[Stored items]
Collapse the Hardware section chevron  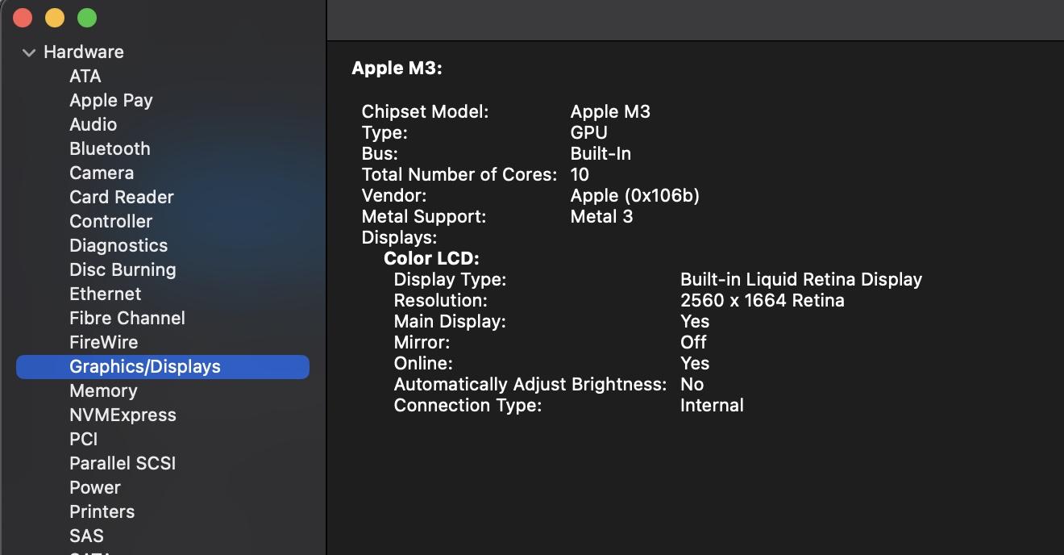(x=29, y=52)
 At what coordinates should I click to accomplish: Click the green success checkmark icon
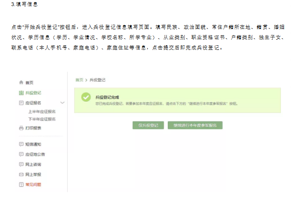(x=85, y=97)
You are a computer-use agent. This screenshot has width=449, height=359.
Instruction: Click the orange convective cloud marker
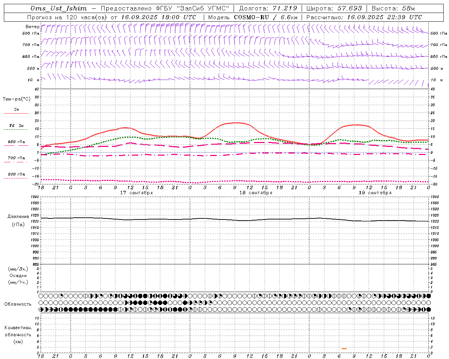point(344,348)

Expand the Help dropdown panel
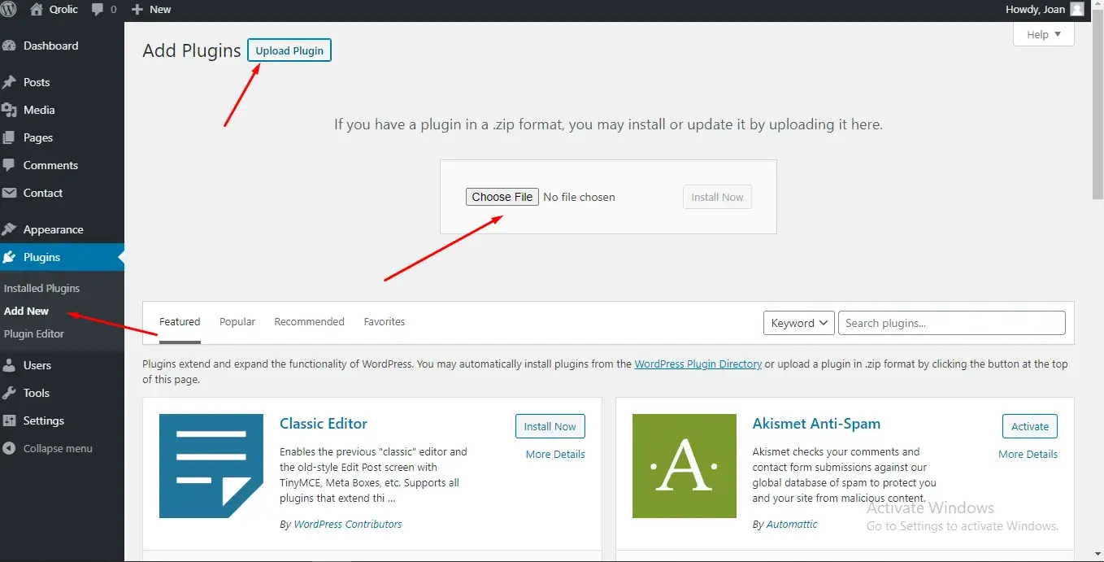click(x=1043, y=34)
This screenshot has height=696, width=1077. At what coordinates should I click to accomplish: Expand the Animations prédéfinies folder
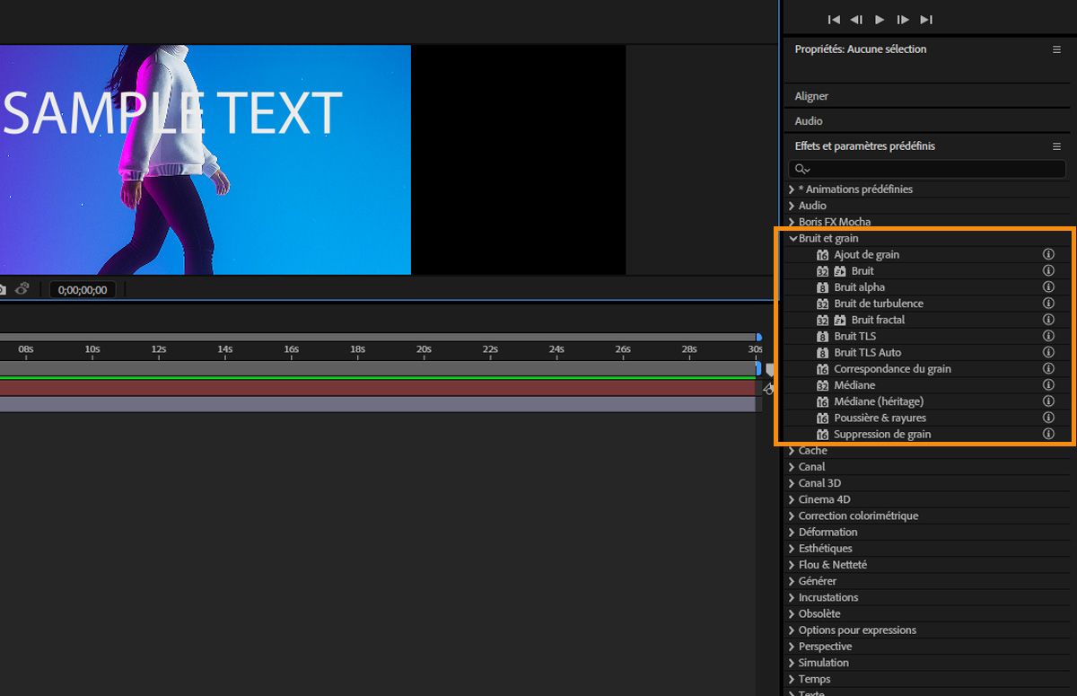coord(792,189)
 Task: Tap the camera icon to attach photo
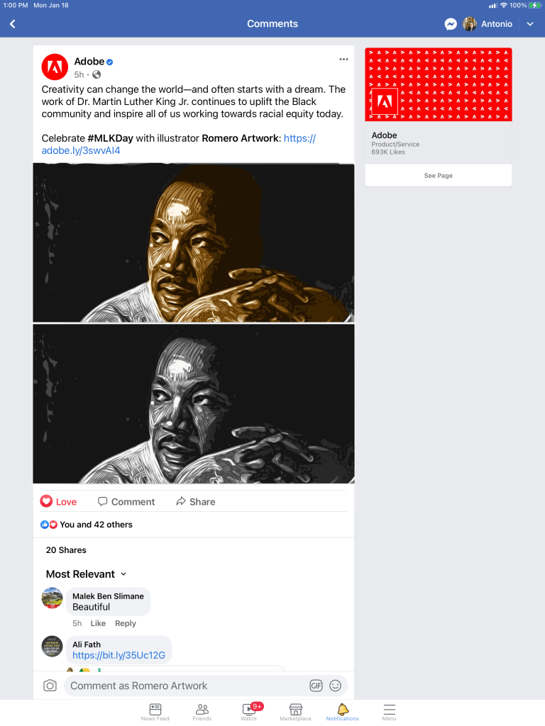(x=50, y=686)
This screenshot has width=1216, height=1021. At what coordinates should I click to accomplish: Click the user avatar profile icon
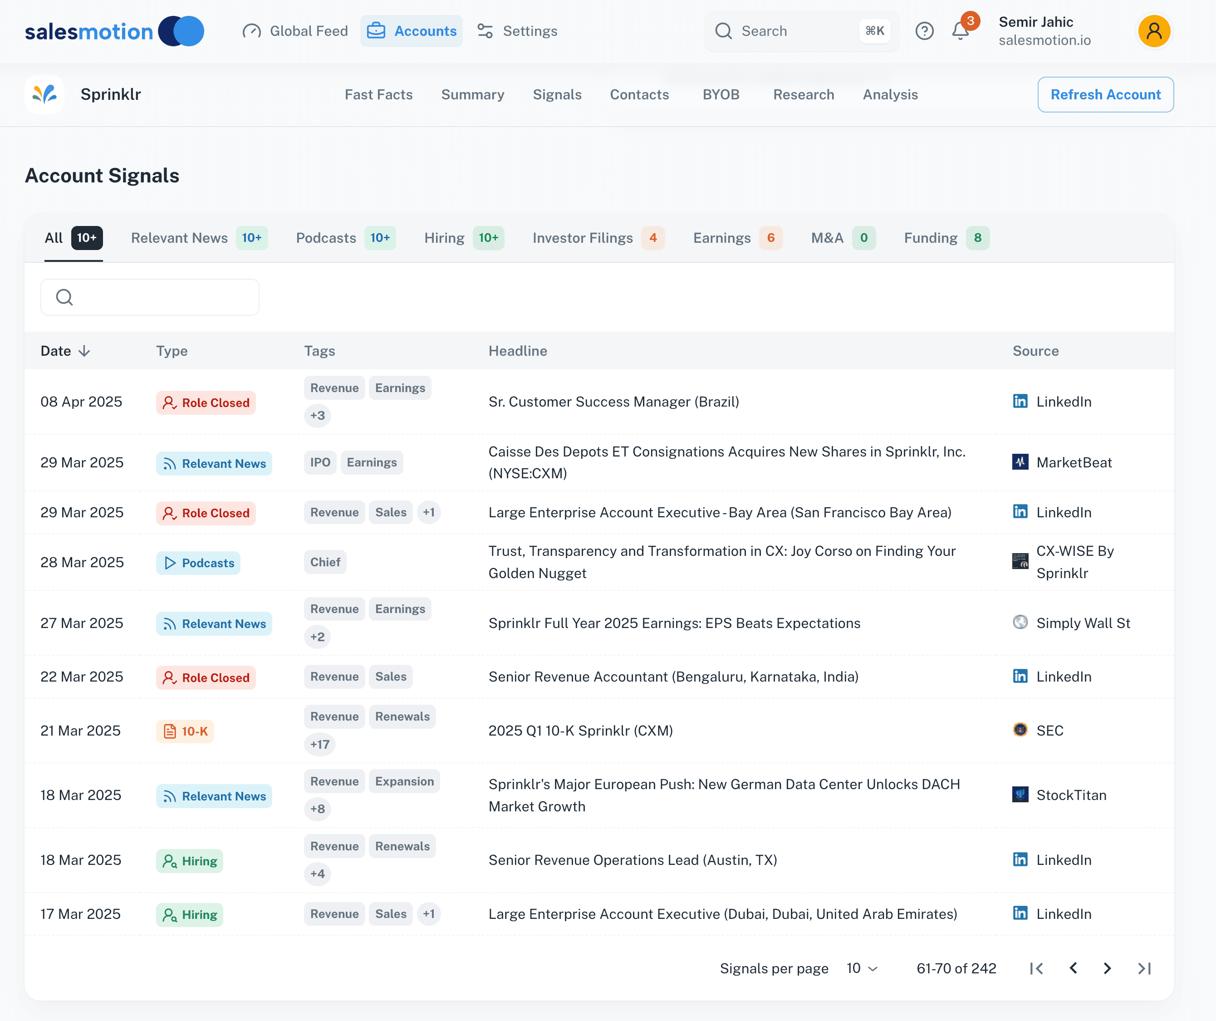pyautogui.click(x=1153, y=31)

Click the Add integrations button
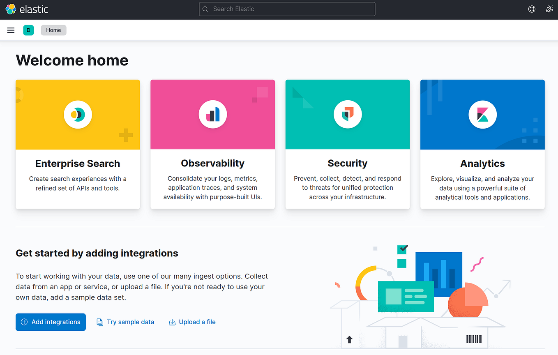coord(51,322)
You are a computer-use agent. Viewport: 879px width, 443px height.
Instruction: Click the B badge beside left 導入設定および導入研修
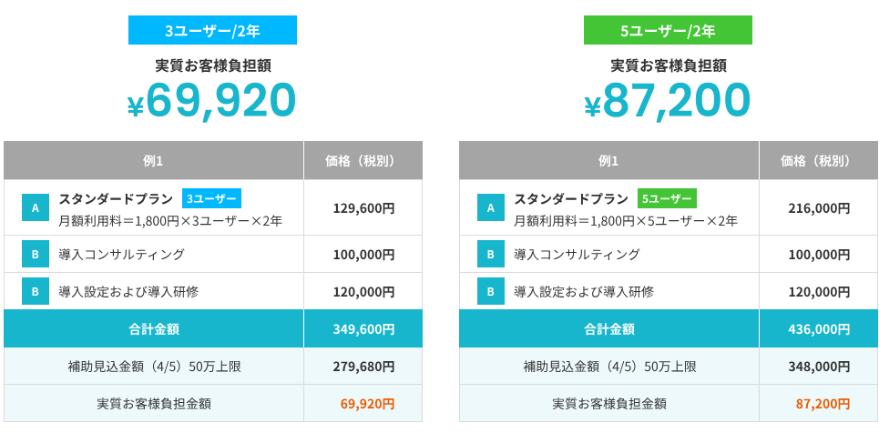[x=36, y=291]
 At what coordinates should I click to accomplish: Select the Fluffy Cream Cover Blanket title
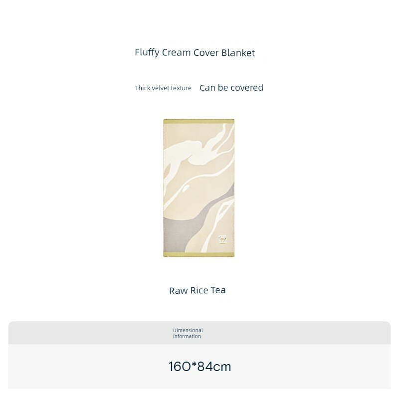195,53
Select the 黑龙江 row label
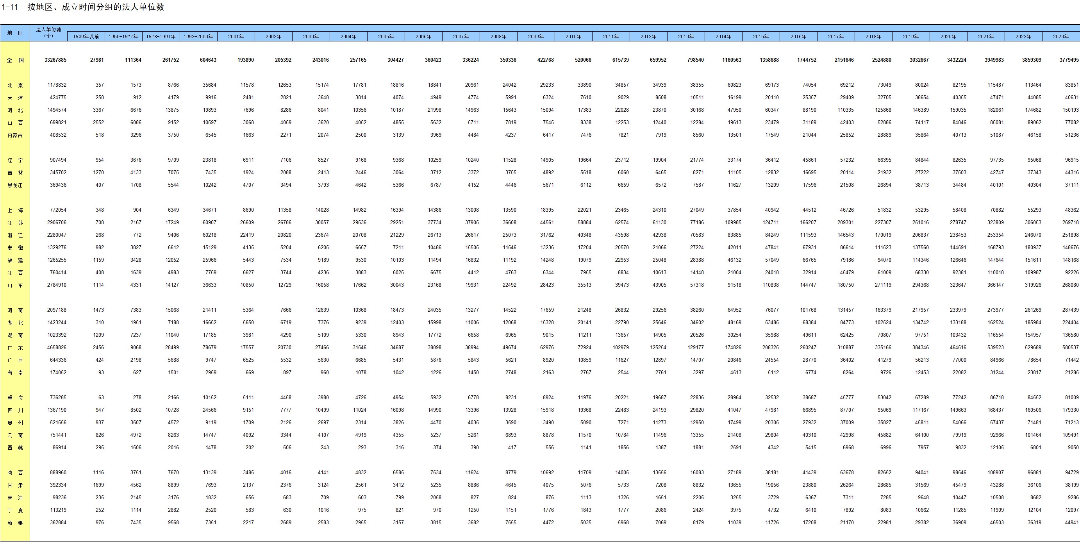The height and width of the screenshot is (554, 1080). (15, 185)
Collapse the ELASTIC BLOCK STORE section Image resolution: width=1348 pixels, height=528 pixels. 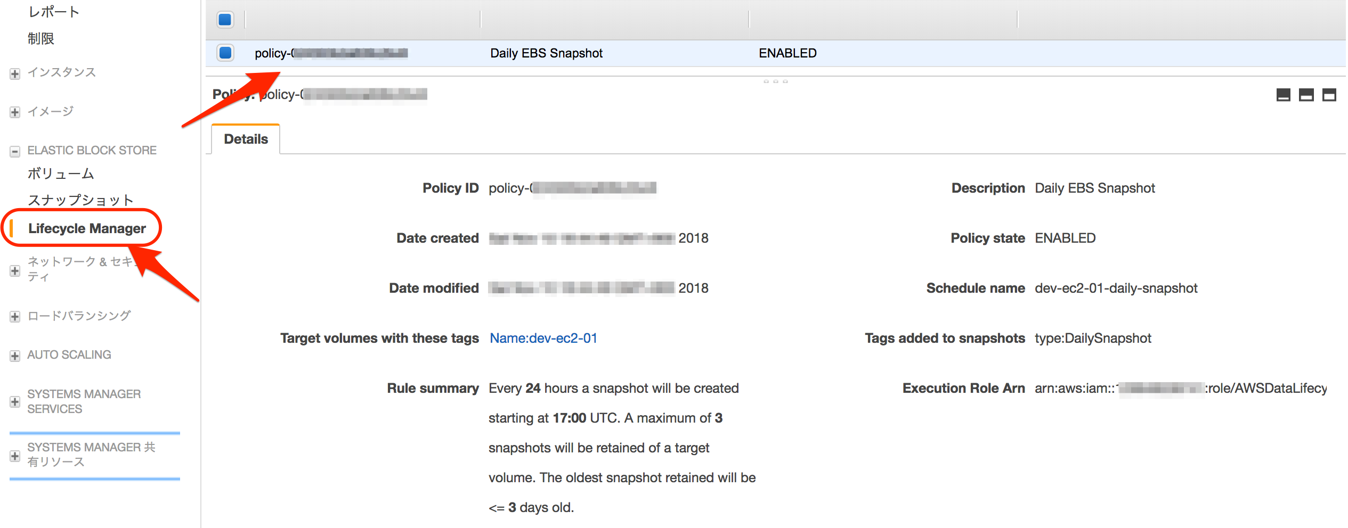coord(14,150)
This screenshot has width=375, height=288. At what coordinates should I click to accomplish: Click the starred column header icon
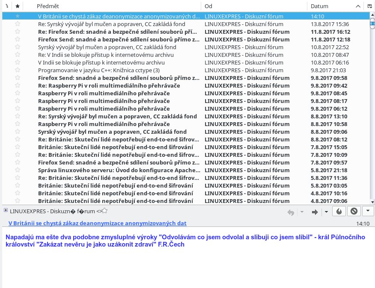[18, 6]
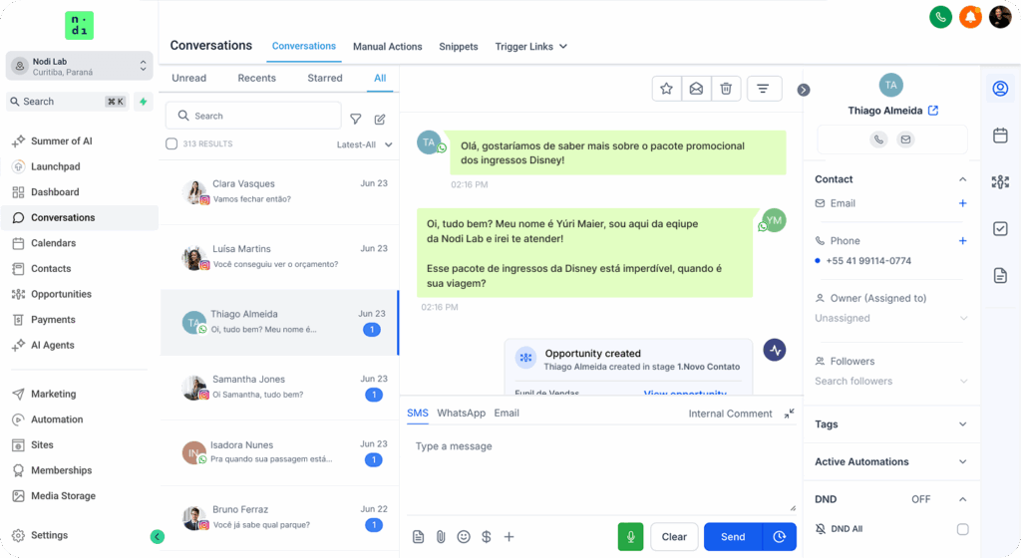1021x558 pixels.
Task: Open the orange notifications bell
Action: tap(970, 17)
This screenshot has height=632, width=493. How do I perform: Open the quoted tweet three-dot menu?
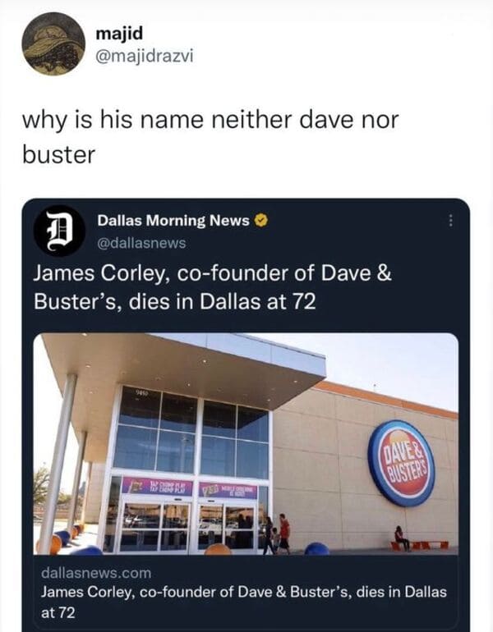coord(450,221)
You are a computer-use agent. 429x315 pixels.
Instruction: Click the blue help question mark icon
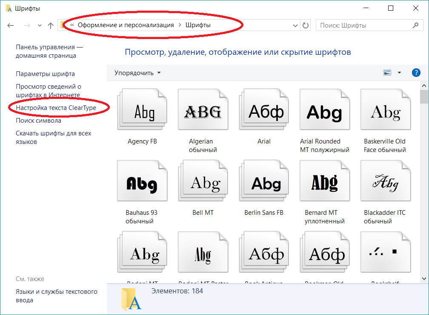416,73
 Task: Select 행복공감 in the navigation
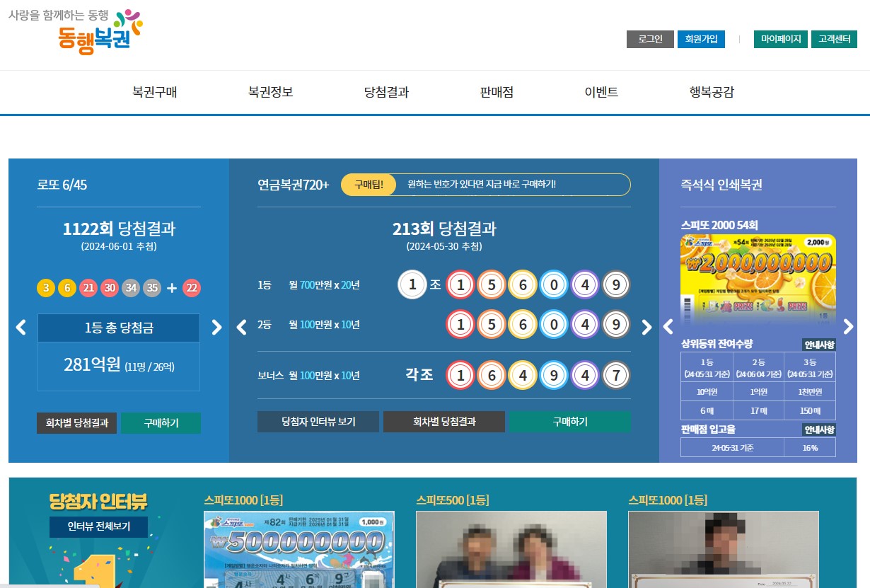point(711,92)
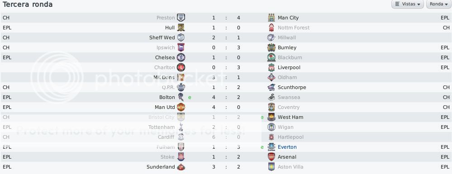Click the Burnley club crest
The image size is (452, 174).
click(271, 47)
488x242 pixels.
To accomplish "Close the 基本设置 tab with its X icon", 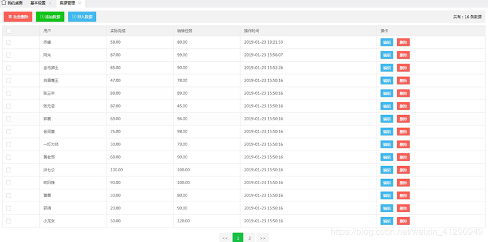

= WORK TO BE COMPLETED =
Copy the rows above word for word, from the line containing "You are a computer-use agent. This" through the line containing "coord(792,189)", and leave the pictures out.

= TASK OUTPUT =
You are a computer-use agent. This screenshot has width=449, height=359.
Instruction: Click the orange convective cloud marker
point(344,348)

Expand the Help dropdown panel
click(x=1043, y=34)
This screenshot has height=696, width=1077. At what coordinates should I click to accomplish: Expand the Animations prédéfinies folder
coord(792,189)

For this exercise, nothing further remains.